Como criar um relatório reprodutível com Quarto

Integre texto, código, resultados e referências em um projeto Quarto que possa ser renderizado e verificado em ambiente limpo.

Texto, código, tabelas e figuras formam um relatório acadêmico gerado por uma cadeia reprodutível

Criar um relatório reprodutível com Quarto significa manter narrativa, código executável, resultados e referências em uma cadeia documentada. Em vez de copiar manualmente uma tabela para o editor de texto, o documento a produz a partir dos dados e do script durante a renderização. Quando a base ou o método muda, o relatório pode ser gerado novamente, reduzindo desencontros entre análise e apresentação.

Quarto não torna um estudo reprodutível por si só. O projeto ainda precisa de dados acessíveis de modo legítimo, código completo, dependências identificadas, caminhos portáveis, sementes quando há aleatoriedade e decisões metodológicas registradas. A ferramenta integra componentes; a qualidade depende do que foi incluído e testado.

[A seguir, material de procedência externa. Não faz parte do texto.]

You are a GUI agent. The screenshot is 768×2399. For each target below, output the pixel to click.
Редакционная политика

Delimite o produto e o ambiente de execução

Defina primeiro o formato de saída: HTML para leitura navegável, PDF para paginação estável ou DOCX quando a equipe precisa de edição posterior. Um mesmo projeto pode gerar mais de um formato, mas recursos como tamanho de figura, quebras, fontes e referências cruzadas exigem conferência em cada saída. Escolha a opção principal conforme a finalidade acadêmica e as regras institucionais.

Instale o Quarto e o mecanismo da linguagem usada, como R, Python ou Julia. Confirme versões e execute um documento mínimo antes de migrar a análise. A documentação oficial de computação do Quarto explica como blocos executáveis produzem conteúdo e como opções controlam sua apresentação.

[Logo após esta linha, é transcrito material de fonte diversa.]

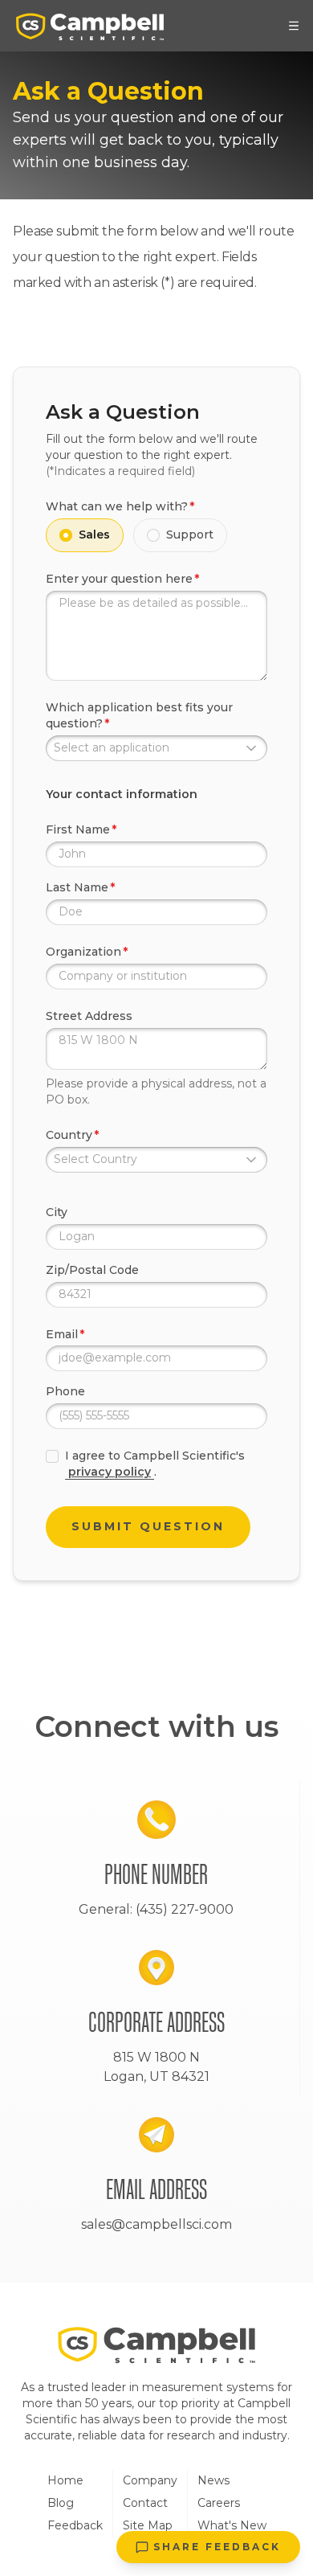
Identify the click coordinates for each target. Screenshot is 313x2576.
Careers (218, 2503)
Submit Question (148, 1526)
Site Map (148, 2525)
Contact (145, 2503)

Registre o ambiente. Em R, ferramentas de gerenciamento de pacotes podem conservar versões; em Python, use um ambiente virtual com especificação de dependências. Informe também requisitos externos, como extensões, navegador, distribuição TeX ou ferramentas de sistema. Uma lista de pacotes sem versões ajuda pouco quando uma atualização altera resultados.

Estruture o projeto em vez de concentrar tudo em um arquivo

Crie um diretório de projeto com arquivo de configuração _quarto.yml, documentos-fonte e pastas para dados, código, referências e recursos. Não existe uma árvore universal. O critério é separar fontes mantidas pela equipe de saídas geradas, preservar caminhos relativos e deixar clara a ordem de processamento.

Um relatório curto pode executar a análise diretamente no arquivo .qmd. Para projeto maior, prefira funções e scripts testáveis, chamados pelo documento. Isso evita duplicar lógica em blocos dispersos e facilita verificar cálculos sem renderizar cem páginas. O texto deve explicar decisões; o código deve realizar tarefas definidas.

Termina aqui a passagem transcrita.